Martedì 3 settembre, in occasione della 76° Mostra Internazionale d’Arte Cinematografica di Venezia, presso l’Italian Pavilion all’Hotel Excelsior del Lido, si è svolta la conferenza stampa congiunta MiBAC – MIUR per lanciare i nuovi bandi del Piano Nazionale Cinema per la Scuola, relativi all’anno scolastico 2019/2020.

Il Piano Nazionale Cinema per la Scuola, previsto dalla Legge Cinema e Audiovisivo n.220 del 2016, nasce a seguito di un Protocollo d’Intesa tra MiBAC e MIUR sottoscritto nel marzo 2018 e finalizzato all’inclusione nelle scuole del linguaggio cinematografico e audiovisivo come strumento educativo in grado di facilitare l’apprendimento ed essere utilizzato trasversalmente nei percorsi curriculari.

Per l’a.s. 2019/2020 sono state messe a disposizione del Piano risorse pari a 12 milioni di euro, prevedendo la conferma delle Azioni Cinema Scuola LabVisioni Fuori Luogo e Buone Pratiche, Rassegne e Festival, nonché la prosecuzione del Piano di Comunicazione nazionale, della piattaforma nazionale e la nuova edizione della Giornata Nazionale Cinema per la Scuola.

La formazione dei docenti da quest’anno verrà gestita a livello centrale e uniformata su tutto il territorio nazionale attraverso un unico modello di formazione, frutto della sintesi delle migliori esperienze realizzate durante lo scorso anno dalle 6 scuole capofila assegnatarie del bando Operatori di Educazione Visiva a Scuola.

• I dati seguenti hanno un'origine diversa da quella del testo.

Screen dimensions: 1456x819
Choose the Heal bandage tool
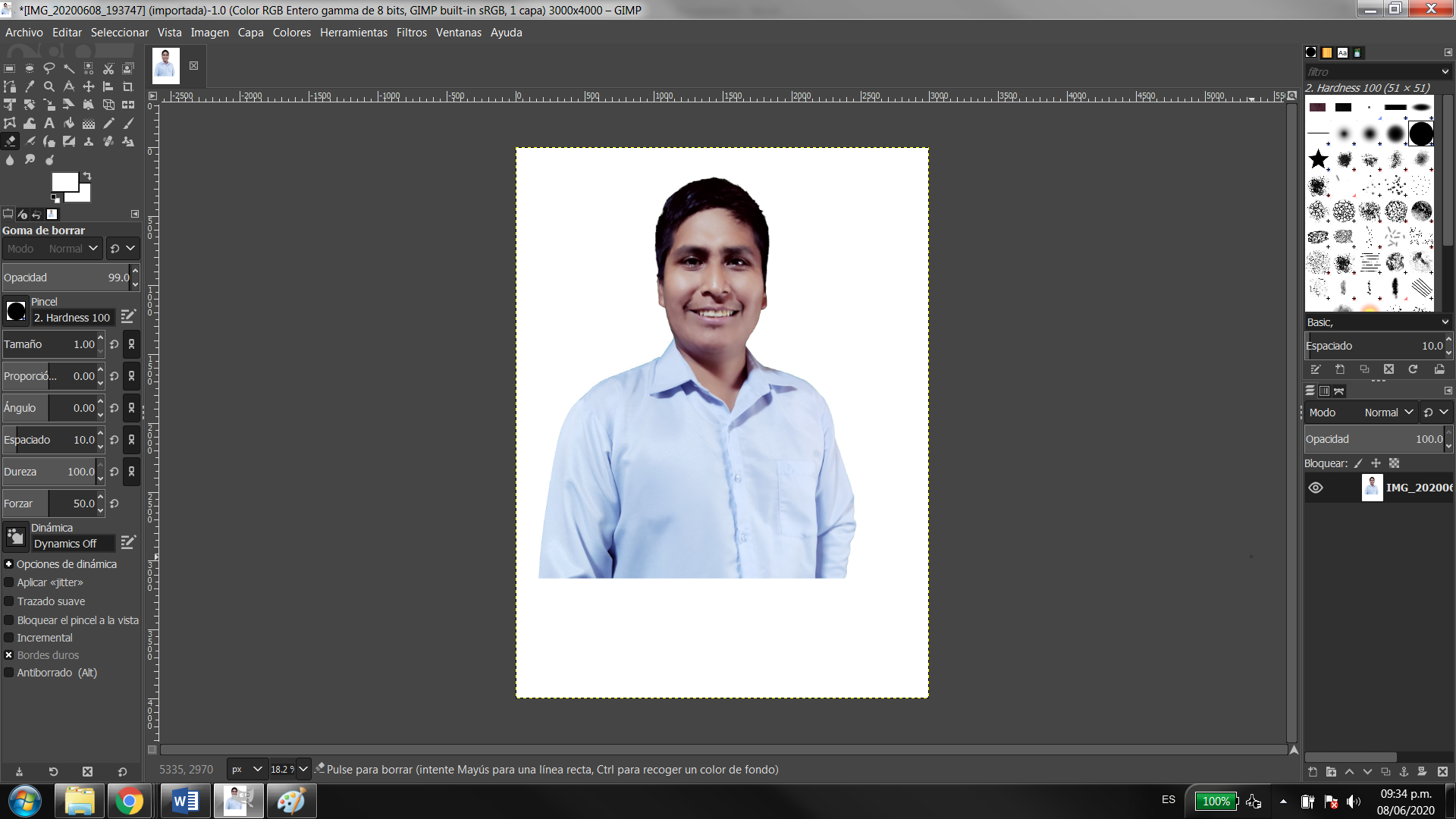[x=108, y=141]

I corsi di formazione garantiranno la copertura dell’intero territorio nazionale e verranno gestiti da un comitato scientifico nazionale e da 20 scuole polo regionali. Sono state, inoltre, implementate le iniziative speciali con la previsione di un Bando nazionale tematico, A scuola con Fellini, dedicato al centenario della nascita di Federico Fellini, e di un Progetto di monitoraggio nazionale e attività tecnico-amministrative utili alla valutazione delle azioni promosse e a orientare l’Amministrazione nella programmazione delle attività future.

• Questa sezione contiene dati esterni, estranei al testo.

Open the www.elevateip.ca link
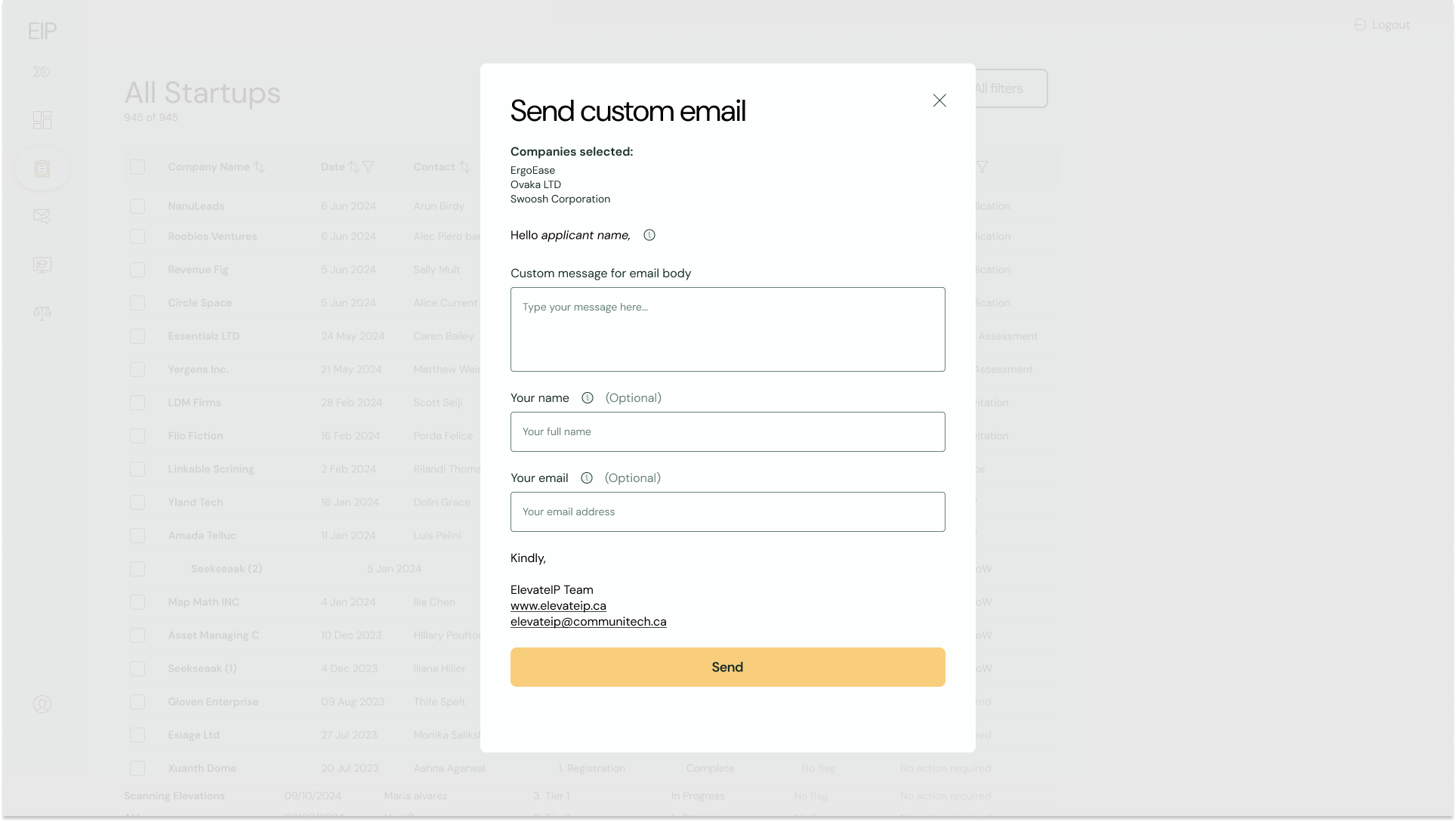This screenshot has width=1456, height=822. point(558,606)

La presentazione dei nuovi bandi – alla presenza del Direttore Generale Cinema e Audiovisivo, Mario Turetta, del Dirigente dell’Ufficio II della DG per lo Studente, l’integrazione e la partecipazione del MIUR, Giuseppe Pierro,della Dirigente del Servizio II Cinema e Audiovisivo della DG Cinema, Maria Giuseppina Troccoli, e di Bruno Zambardino, funzionario ILC presso DG Cinema – è stata anche l’occasione per illustrare i primi esiti delle annualità precedenti. Per l’a.s. 2017/2018 e per l’a.s. 2018/2019 il Piano ha già erogato risorse pari a 23,5 milioni di euro attraverso l’emanazione di 5 Bandi rivolti a Enti, Fondazioni, Associazioni e scuole di ogni ordine e grado, dimostrando una larghissima partecipazione con oltre 800 progetti presentati e 496 progetti finanziati.

La partecipazione ai bandi per regione si è rivelata proporzionale alla popolazione scolastica, con in testa il Lazio (167 progetti), la Campania (100) e la Lombardia (97). Le iniziative sostenute hanno riguardato e coinvolto tutte le tipologie di scuole, tra cui emergono chiaramente gli istituti comprensivi, che rappresentano il 36,6% delle istituzioni scolastiche partecipanti.

L’ottimo riscontro è prova della grande necessità e volontà da parte delle istituzioni scolastiche e degli operatori culturali di dotarsi di strumenti di formazione in grado di sostenere l’educazione visiva a scuola e di attività operative che, attraverso il cinema, l’audiovisivo e le sue evoluzioni, guidino gli studenti verso una conoscenza diretta di quest’arte e del suo prezioso sguardo sulla realtà.